Solo exhibition
With this major retrospective of the work of Walker Evans (1903-1975) Fotomuseum Winterthur pays homage to one of the twentieth century's most influential photographers. His insightful and detailed portrayals of American life, especially his images of rural poverty during the Great Depression, made photographic history and went on to influence countless photographers.

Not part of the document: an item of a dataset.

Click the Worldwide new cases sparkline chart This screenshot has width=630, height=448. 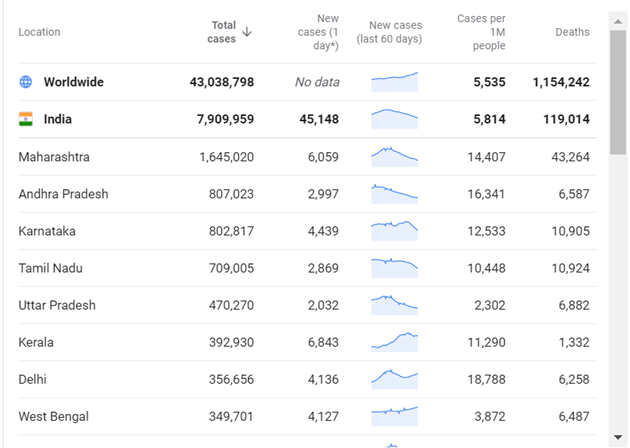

Walker Evans was extraordinarily innovative in his approach, capturing the very essence of the "American way of life". The 130 works in this retrospective exhibition, most of them from a private collection in San Francisco, represent every phase of his career: his early street photographs of the 1920s, his poignant documentation of 1930s America and pre-revolutionary Cuba, his landscapes and architectural photography, his subway portraits, storefronts, signage, and more besides.

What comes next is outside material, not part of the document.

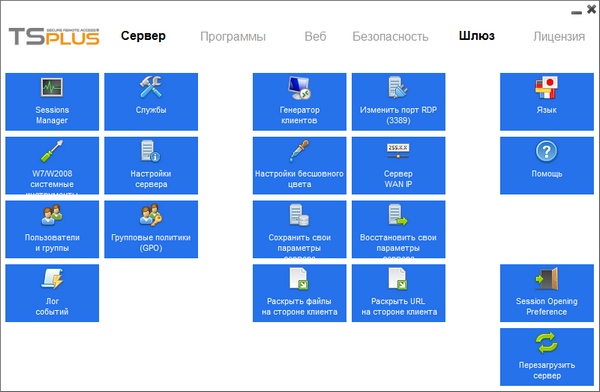Screen dimensions: 600x392
Task: Click the Сервер WAN IP tile
Action: 398,165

The modernity of Walker Evans' photography lies primarily in the fact that, as early as the 1920s-1930s, he liberated the medium from all the prevailing conventions of art and style, and took a direct and candid approach to reality. Whatever he captured with his camera was henceforth to be seen as a photographed subject and not as the subject of photography. His work addressed several crucial aspects of photography: the arbitrariness of chance as a creative principle; a critical awareness of photography as a mass medium; the serial nature of the photographic process; the ambiguity of photography between documentation and art; photographic anonymity as emancipation from subjective aesthetics. These innovative approaches to the understanding and use of photography were seminal to the art of the 1960s and 70s (Pop Art, Ed Ruscha, Andy Warhol, Robert Frank, Lee Friedlander and Lewis Baltz).
The exhibition has been organized by Fundación MAPFRE in Madrid. The curator is Jeff L. Rosenheim (curator at the Metropolitan Museum of Art in New York), in collaboration with Carlos Gollonet. The curator is Urs Stahel, Director of Fotomuseum Winterthur.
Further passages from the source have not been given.